*Task brief*
Return the part of the records that opens with the line containing "The width and" and runs through the end of the records, copied word for word. Leave the pictures out.

*Given entries*
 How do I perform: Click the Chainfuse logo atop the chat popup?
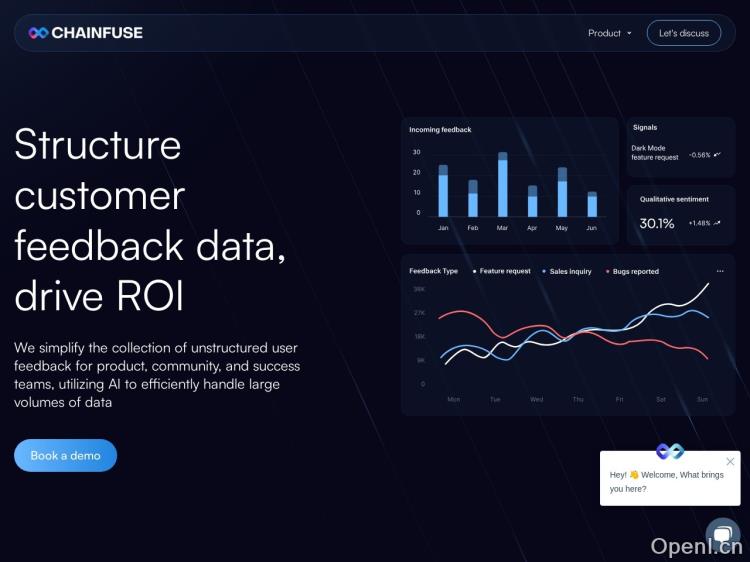[670, 452]
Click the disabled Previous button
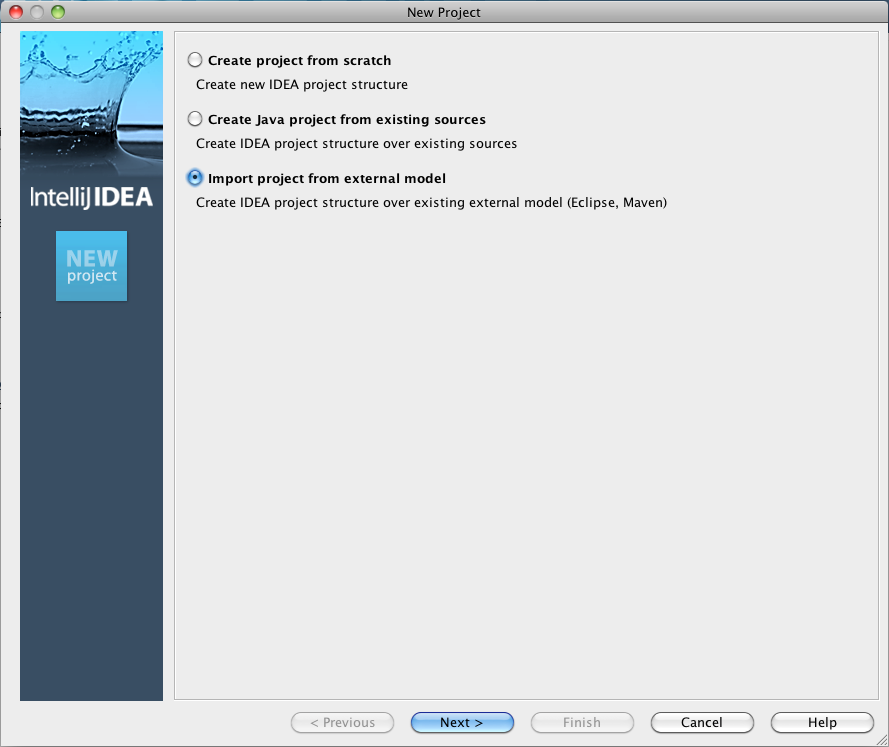 point(342,722)
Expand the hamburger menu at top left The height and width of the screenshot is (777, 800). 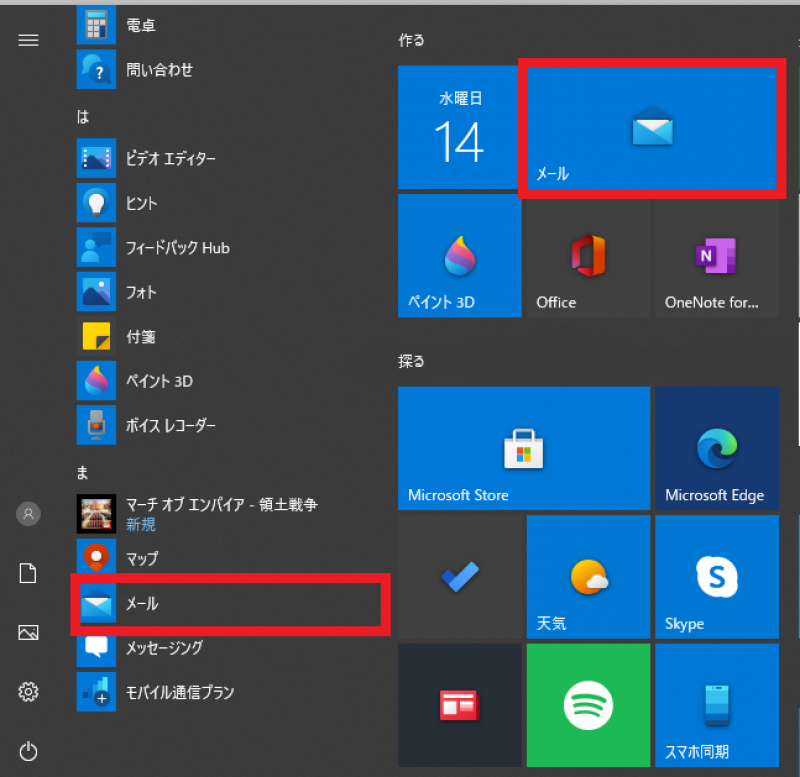point(28,40)
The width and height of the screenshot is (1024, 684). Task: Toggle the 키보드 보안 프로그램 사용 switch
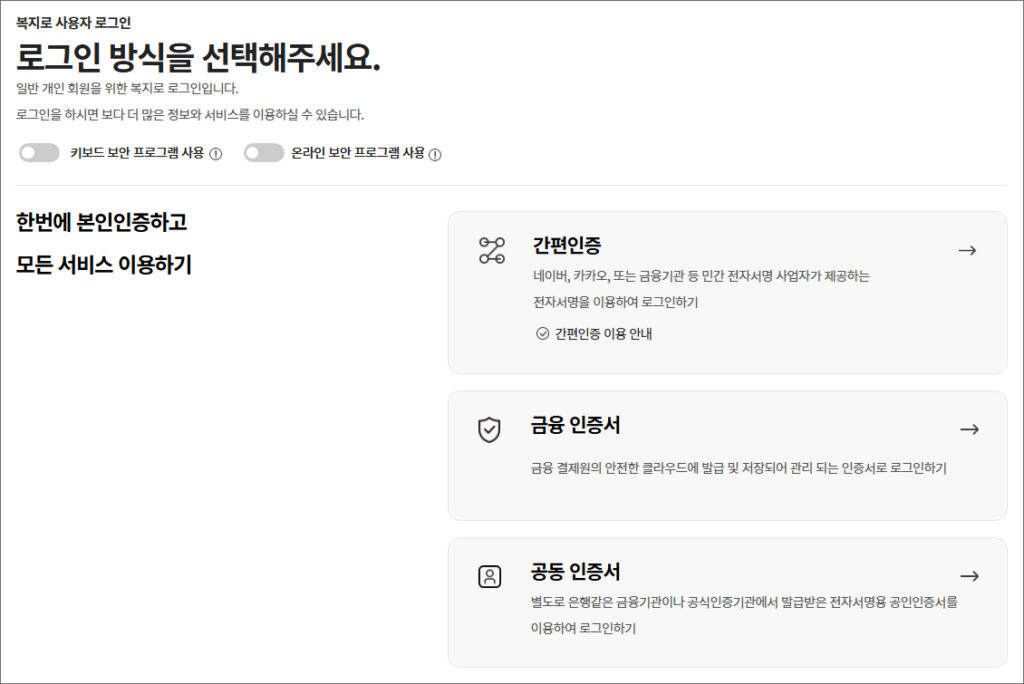tap(39, 153)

*Task output*
The width and height of the screenshot is (1024, 684). Task: Toggle the 키보드 보안 프로그램 사용 switch
tap(39, 153)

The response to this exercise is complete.